There is an undercurrent of dissatisfaction and anger among Chinese fresh graduates over growing unemployment in China. They are facing difficulties in getting jobs matching their qualifications. While China’s economic recovery has begun to gain momentum, with growth rebounding to 4.5 per cent in the first quarter after pandemic restrictions were scrapped early this year, youth unemployment has remained a persistent area of pain.
The Chinese Government, instead of providing job opportunities, is urging graduates to accept other menial jobs involving “manual labor” work. They are shifting the blame of soaring unemployment on jobless university graduates, accusing them of refusing to put aside their professional ambitions and take on manual labor. The Communist Youth League last month criticized young graduates for holding on to their professional aspirations, accusing them of refusing to “tighten screws in factories” and exhorting the current generation to “take off their suits, roll up their sleeves and go to the farmland”. A much-liked WeChat retort to the Communist Youth League was to ask if its author was “willing to give up his current position and salary to become a cleaner”.

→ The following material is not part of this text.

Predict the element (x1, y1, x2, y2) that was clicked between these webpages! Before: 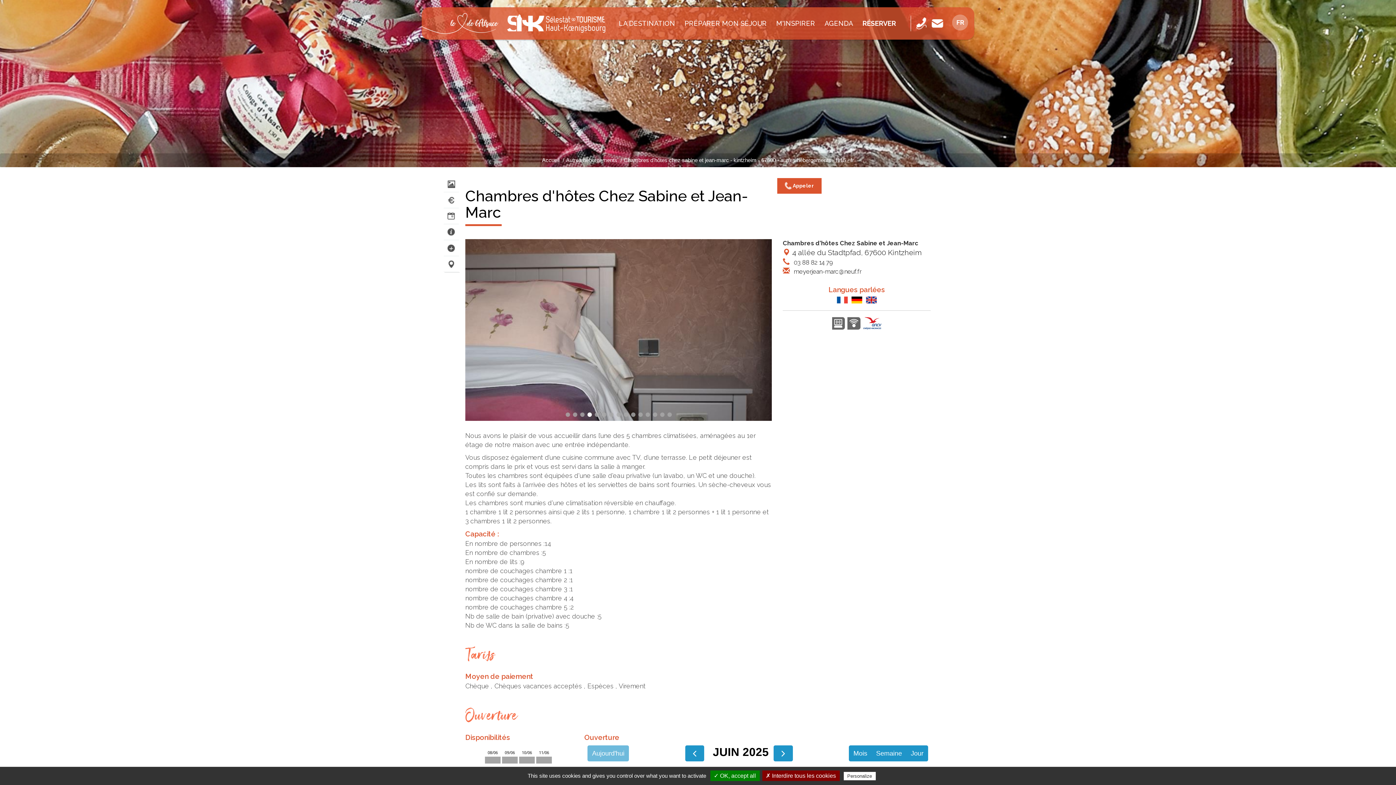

Simultaneously, the propaganda machinery of Chinese state is circulating fake stories on social media about people making good amount of money in non-white collar jobs. State media outlets, led by China Central Television, ran multiple profiles last month of recent university graduates who claim to earn seven-figure incomes ($145,000 and above) in professions that do not require advanced qualifications. In one widely shared video published by CCTV, a young couple with college degrees said they made Rmb 9,184 ($1,335) a night as street food vendors selling teppanyaki tofu and French fries in eastern Zhejiang province. In response, a popular post on microblogging platform Weibo estimated that the street food vending couple would need to serve 1.6 customers per minute throughout the night in order to meet their sales target. “If it’s so easy to make money,” wrote the author, “I am sure we will be surrounded by tofu and French fry vendors everywhere.” A few days later, the couple conceded in an interview with the Beijing Youth Daily that their sales were generally at least a third less than the day of the CCTV interview.
The backlash underscores growing public anger over lack of social mobility in China, where corona virus controls and a sweeping crackdown on the private sector have weighed on the world’s second-largest economy, further entrenching inequality. Young job hunters were hit particularly hard by lockdowns, and many are still struggling. Unemployment in March among those aged 16 to 24 reached 19.6 per cent — the second-highest level on record — and has now stood above 16 per cent for a full year. By contrast, the country’s broader jobless rate has hovered at about 5 per cent.
The swelling ranks of jobless youth also represent a looming demographic challenge for Chinese policymakers. The country’s population is entering decline for the first time in six decades just as concerns mount about a structural slowdown in economic growth. “Investing in education no longer guarantees a high return,” said Ming Xia, a political-science professor at the City University of New York, “That has undermined the basic idea of how ordinary people could climb the social ladder”.
The situation shows little signs of easing, as a record 11.6 million college graduates are expected to enter the already tight labor market this year. A survey conducted in November 2022 of 100 China-based employers by 51job.com, a job listings website, found that more than half of respondents planned to reduce hiring in 2023.